Bölüm şarkısı: Pinhani, İyi değilim ben 🩷
Bomboş mekanda ben, Toprak, Ilgaz, Gökçe ve Barış daire şeklinde dizdiğimiz sandalyelere oturmuştuk. Barış bize "ailemizi ve geçmişi" anlatacaktı bugün.
Yonca, Ilgaz'ı arayınca Ilgaz hep beraber olduğumuzu ve gezeceğimizi söylemişti ona. Barış yanımıza gelince tek tek yemin ettirmişti hepimize. Bildiklerimizi bildiğimizi kimsenin bilmemesi için. Eğer öğrenilirse de bunun Barış'la hiçbir alakası olmadığını söyleyecektik. "Sen de az değilmişsin." dedi Ilgaz. Barış sataşmasına aldırmayınca Toprak'ın kulağına eğilip "Ben de laf taşırken böyle herkese 'Benden duymadınız.' dedirtsem güvenilir olurum." dedi. "Tamam." dedi Toprak da başını sallayıp. "Sana güvenmeyeceğimizi biliyoruz zaten, Barış'ı da öğrendik iyi oldu."
Göz ucuyla Toprak ve Ilgaz'ın mimikleriyle devam ettikleri o muhabbete bakıp Barış'a döndüm. "Sen nereden biliyorsun peki bu anlatacaklarını?" diye sordum. "Nasıl hakimsin bu kadar?"

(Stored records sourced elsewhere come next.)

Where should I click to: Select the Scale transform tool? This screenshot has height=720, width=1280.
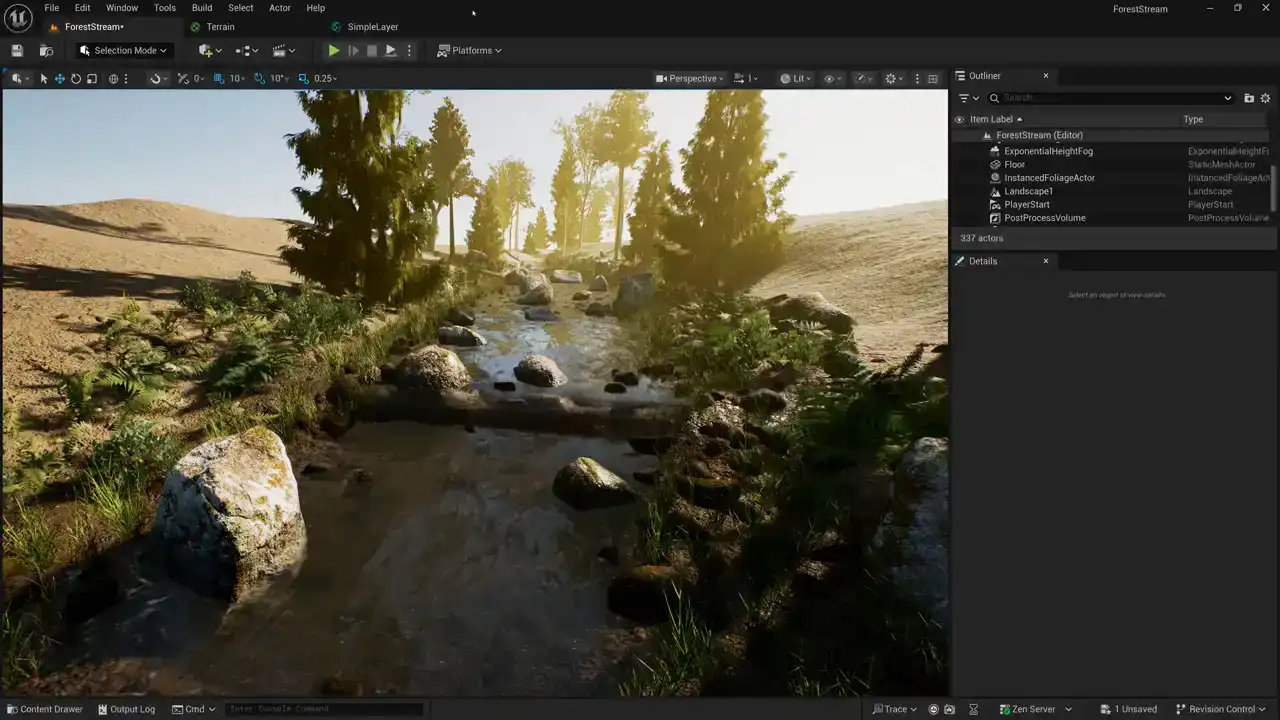coord(92,79)
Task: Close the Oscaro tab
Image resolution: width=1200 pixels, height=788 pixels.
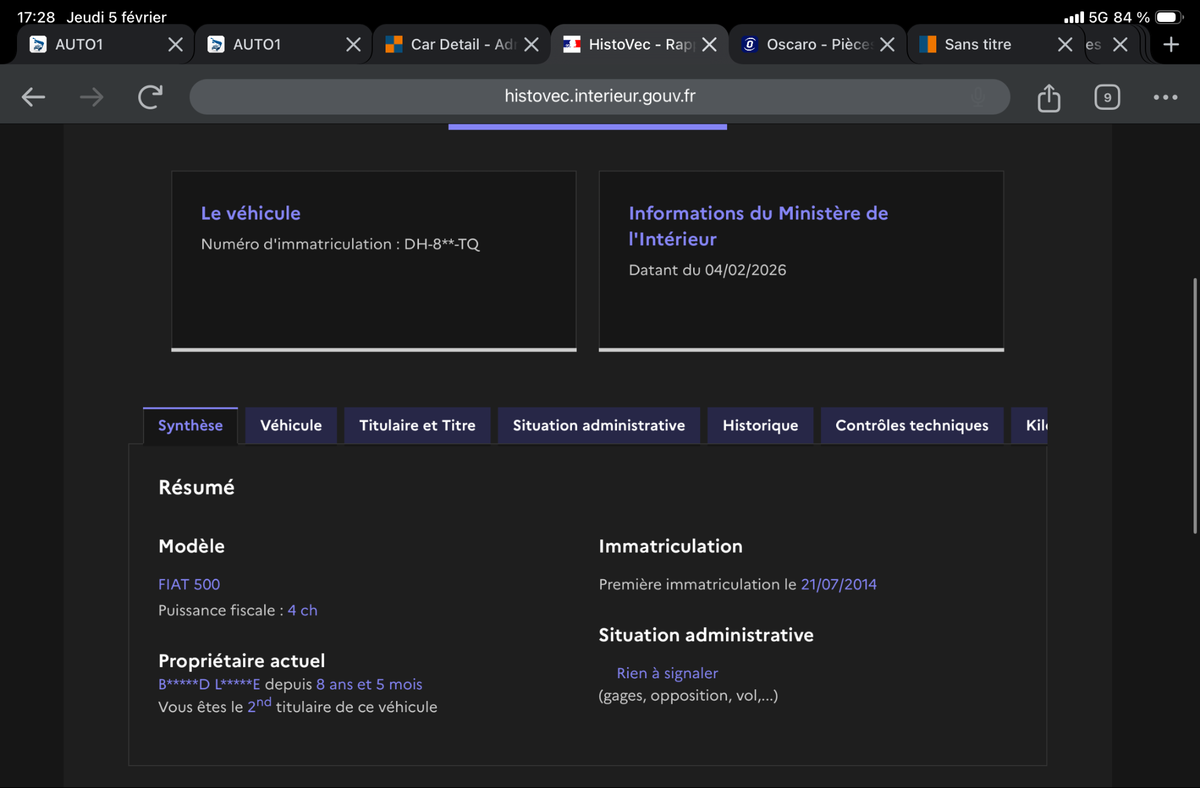Action: pos(887,45)
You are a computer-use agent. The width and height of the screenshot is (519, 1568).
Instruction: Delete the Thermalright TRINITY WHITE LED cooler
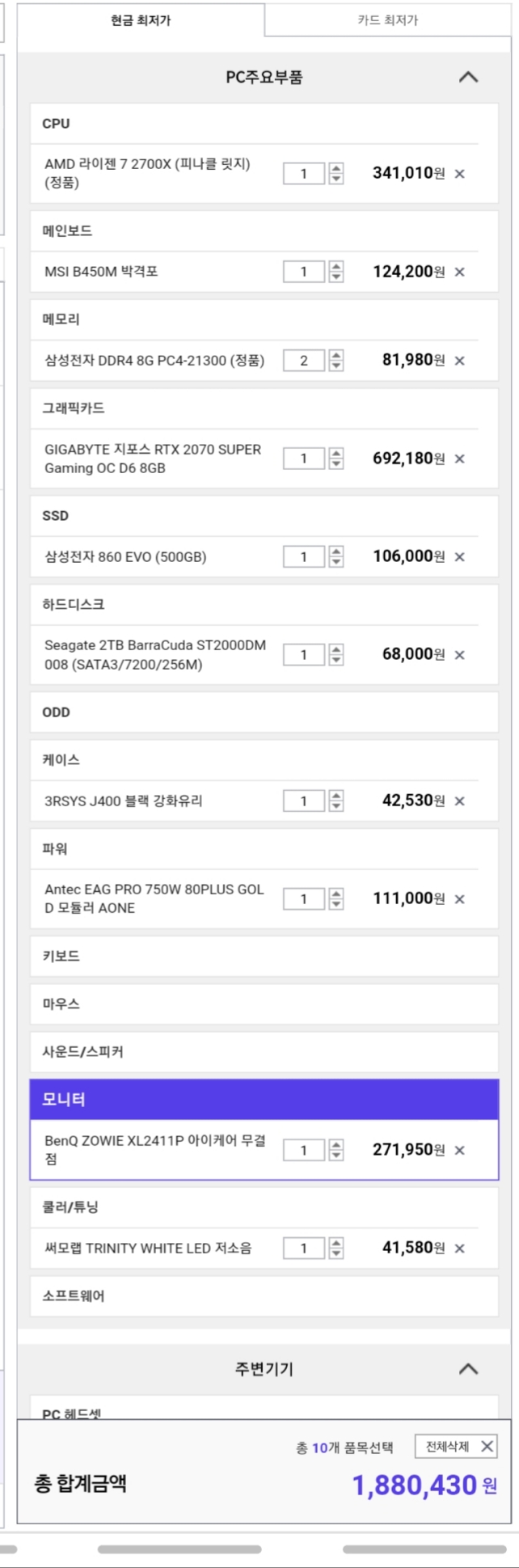(x=459, y=1249)
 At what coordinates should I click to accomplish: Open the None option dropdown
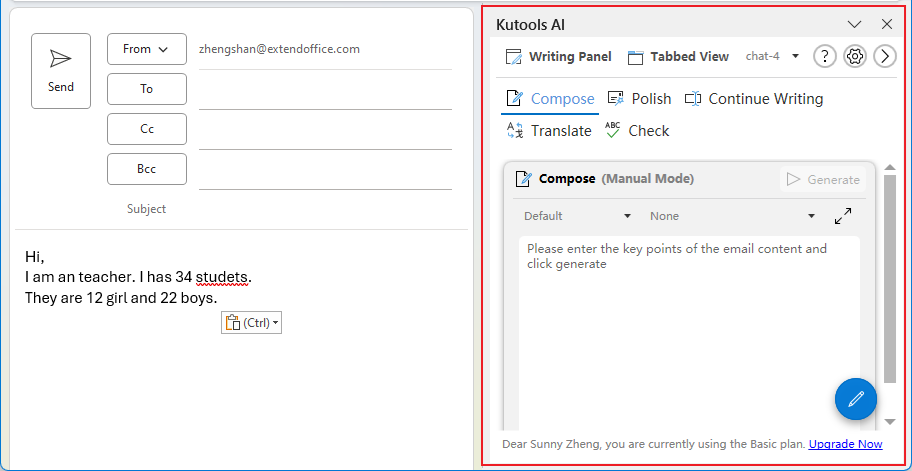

"Yani..." dedi Barış düşünceli bir tonla. "Ben dört yaş büyüğüm sizden, bunun etkisi var. Abim bu olayların her zerresine hakim, benden de gizlisi saklısı yok. E tabii birde hepinizin burada olmadığı dönemler oldu ama ben Kumru'yla aynı gün geldim Bodrum'a onun burada olduğu her anda da buradaydım hemen hemen."
"Tam anlamadım." dedim.
"Baştan başlayayım?"
"Zahmet olacak." dedi Gökçe. Barış da ona dönüp gülümsedikten sonra bize dönüp "Ne kadarını biliyorsunuz şimdi?" diye sordu.
"Çocukluktan tanıştıklarını, Kumru'nun Atina'da ailesini kaybedip Bodrum'a döndüğünü ve 'kaçırıldığımızı' biliyoruz." dedi Toprak kaçırılmış olmamızın üzerine ironik bir tonlamayla basarak.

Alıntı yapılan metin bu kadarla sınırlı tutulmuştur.